We have presented a vastly simplified framework for Zuckerberg’s geometric proof technique for convex-hull results. By restating the method in terms of our notion of set characterizations, we were able to accomplish several benefits. Firstly, we have identified three major strategies one can pursue in Zuckerberg-type convex-hull proofs. This underlines the high flexibility in devising algorithmic schemes the method offers. Secondly, we have significantly extended the expressive power of Zuckerberg’s technique by basing it on a different underlying subset algebra. It can now be used to characterize the convex hulls of general convex sets, including, but not limited to integer polyhedra. Using this extension, we give characterizations of the convex hull of Boolean and bilinear functions over polytopal domains. Finally, we have given a variety of indicative examples for the use of our framework with the intention to convey the ideas as hands-on as possible.
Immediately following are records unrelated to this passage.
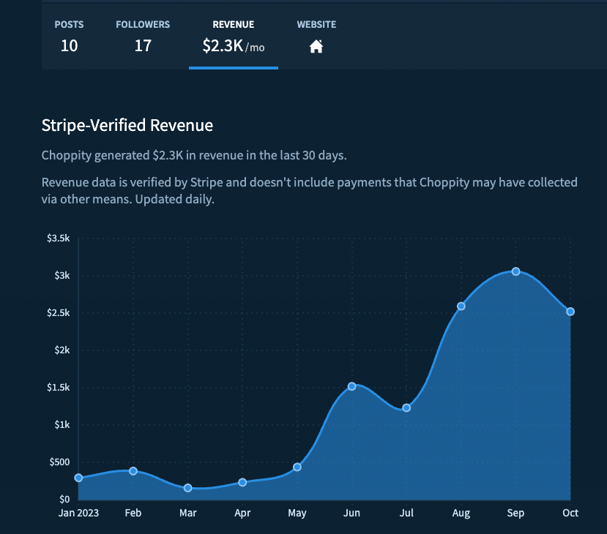Image resolution: width=607 pixels, height=534 pixels.
Task: Select the Sep highest revenue point
Action: [x=515, y=271]
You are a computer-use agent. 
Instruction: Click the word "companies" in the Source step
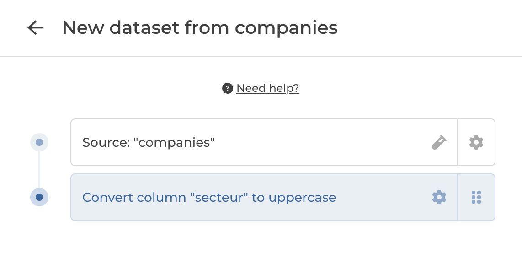click(x=176, y=143)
We find it a very interesting avenue for future research to develop further algorithmic strategies for Zuckerberg proofs and to extend the scope of those we have introduced. For example, one could not only consider linear programs but pass to (mixed-)integer ones when following the technique using feasibility subproblems. This might entail the consideration of minimally infeasible subsystems to verify the set characterizations.

Altogether, we make a strong case for the canonization of Zuckerberg’s proof technique in standard text books on integer programming and polyhedral combinatorics. We are certain it will enable many more interesting convex-hull results in the future.